Quem defende a liberalização aponta para a internacionalização das cadeias agroindustriais brasileiras a partir dos anos 90, que já poderiam estar mais integradas, aumentando a confiança e a dependência bilateral. Por essa ótica, as normas atuais, altamente restritivas, além de afastar investimentos impedem a valorização das terras, a elevação da concorrência, da competitividade e da liberdade econômica. Flexibilizar as regras poderia, ainda, contribuir para a redução do protecionismo contra o Brasil no mundo.
Os críticos reagem dizendo que a “estrangeirização” das terras agrícolas põe em risco a soberania nacional e a segurança alimentar, diminuindo o enfoque de produção de alimentos para o consumo interno. Também apontam para aumento da pressão sobre pequenos produtores e concentração fundiária, elevando a especulação no mercado de terras. Haveria ainda risco aos recursos hídricos, risco de migrações maciças, de aumento do nacionalismo e da xenofobia, além de temores quanto ao crescente poder de mercado da China.
Alguns dos temores, segundo o estudo do Insper, não se justificam. Mesmo havendo uma legislação mais flexível para investimento estrangeiro, isso não significa risco de perda de controle territorial. “O Estado tem poder regulador sobre esse mercado e os investidores estrangeiros (ou empresas brasileiras controladas por capital estrangeiro) estão sujeitos às mesmas regras jurídicas e ambientais que o produtor brasileiro e, no caso de qualquer inobservância à legislação ou uso indevido, pode-se adotar a desapropriação como correção. No caso dos recursos hídricos, o uso destes é condicionado à outorga do Poder Público e, portanto, já regulados”, afirmam.
Nova lei manteria controle estrito dos negócios, mas sem filtro ideológico
Quanto
às preocupações com a segurança alimentar nacional, o Insper concluiu
que “os mecanismos de Defesa Comercial poderiam ser utilizados para
corrigir os fluxos internacionais de comércio caso estes pressionem o
abastecimento interno”.
Os impactos socioambientais seriam mínimos, visto que o país já tem uma legislação que evitaria “qualquer pressão por incremento de desmatamento e conflitos com comunidades locais em fronteiras agrícolas”.
Em relação aos preços da terra, de fato poderia haver tendência à elevação devido ao aumento da demanda. No entanto, tal efeito seria “bastante limitado”, segundo os pesquisadores, visto que “ainda seriam mantidas restrições da lei de 1971 para limites de extensão das propriedades estrangeiras”.

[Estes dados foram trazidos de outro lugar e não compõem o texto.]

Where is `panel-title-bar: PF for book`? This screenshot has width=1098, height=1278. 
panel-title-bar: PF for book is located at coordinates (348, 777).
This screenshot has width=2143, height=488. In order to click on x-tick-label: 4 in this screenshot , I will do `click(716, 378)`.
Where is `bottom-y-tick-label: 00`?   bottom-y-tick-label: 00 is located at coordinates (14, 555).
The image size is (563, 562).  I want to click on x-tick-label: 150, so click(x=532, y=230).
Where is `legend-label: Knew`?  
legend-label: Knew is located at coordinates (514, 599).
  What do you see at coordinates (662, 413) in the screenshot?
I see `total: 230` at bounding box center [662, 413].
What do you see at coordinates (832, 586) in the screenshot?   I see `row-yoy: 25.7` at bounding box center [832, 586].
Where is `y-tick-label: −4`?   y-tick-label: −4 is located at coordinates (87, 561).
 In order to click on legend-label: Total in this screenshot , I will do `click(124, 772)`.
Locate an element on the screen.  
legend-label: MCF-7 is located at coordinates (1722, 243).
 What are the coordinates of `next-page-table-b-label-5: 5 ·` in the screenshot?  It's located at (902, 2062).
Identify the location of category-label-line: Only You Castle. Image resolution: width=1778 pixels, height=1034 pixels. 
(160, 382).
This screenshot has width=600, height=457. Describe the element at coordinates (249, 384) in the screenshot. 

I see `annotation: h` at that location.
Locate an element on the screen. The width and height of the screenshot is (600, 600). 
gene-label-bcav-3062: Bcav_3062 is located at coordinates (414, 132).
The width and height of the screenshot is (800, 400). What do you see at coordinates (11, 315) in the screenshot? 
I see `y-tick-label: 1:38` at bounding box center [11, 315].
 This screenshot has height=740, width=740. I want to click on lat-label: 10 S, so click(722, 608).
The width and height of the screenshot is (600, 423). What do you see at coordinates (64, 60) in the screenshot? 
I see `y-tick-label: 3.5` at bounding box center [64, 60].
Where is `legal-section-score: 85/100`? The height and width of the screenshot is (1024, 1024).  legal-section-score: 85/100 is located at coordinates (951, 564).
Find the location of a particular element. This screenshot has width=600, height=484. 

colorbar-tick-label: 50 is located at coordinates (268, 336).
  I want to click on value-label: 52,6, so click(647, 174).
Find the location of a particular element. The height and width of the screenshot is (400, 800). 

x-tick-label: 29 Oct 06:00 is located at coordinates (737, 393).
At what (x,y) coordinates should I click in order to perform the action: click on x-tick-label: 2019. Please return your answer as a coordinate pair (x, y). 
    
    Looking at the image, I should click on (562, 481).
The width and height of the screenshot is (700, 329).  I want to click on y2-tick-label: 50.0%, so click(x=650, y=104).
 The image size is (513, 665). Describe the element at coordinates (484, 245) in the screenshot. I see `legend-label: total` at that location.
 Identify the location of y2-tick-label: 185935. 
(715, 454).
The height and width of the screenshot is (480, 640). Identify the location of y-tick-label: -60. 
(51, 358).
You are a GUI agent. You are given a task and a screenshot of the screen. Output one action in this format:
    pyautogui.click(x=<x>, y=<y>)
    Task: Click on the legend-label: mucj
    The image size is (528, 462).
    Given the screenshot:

Aprovar uma nova lei pode não ser suficiente para encerrar a polêmica envolvendo o princípio da livre iniciativa. Na análise do advogado Rodrigo Milla, só haverá segurança jurídica quando o STF se manifestar sobre a compra de terras por estrangeiros, e “se ela pode ser regulada por lei sem que isso constitua uma violação da Constituição e do princípio constitucional da livre iniciativa”.
“O debate, na realidade, vai neste sentido: a livre iniciativa pode ou não ser tolhida em benefício de outras questões constitucionais, como a soberania nacional?”, afirma.
Para Buranello, no entanto, não existe colisão dos dois direitos fundamentais. A preocupação com a segurança nacional estaria superada, visto que as restrições em áreas de fronteira existem tanto na lei atual como no projeto aprovado no Senado.
Ele acredita que uma nova lei daria norte ao assunto. “Quando você renova a legislação, você de fato conduz o judiciário a mudar o pensamento. A sociedade vota numa outra direção, então cabe ao judiciário ter uma presença diferente dentro de uma moldura regulatória nova”, argumenta.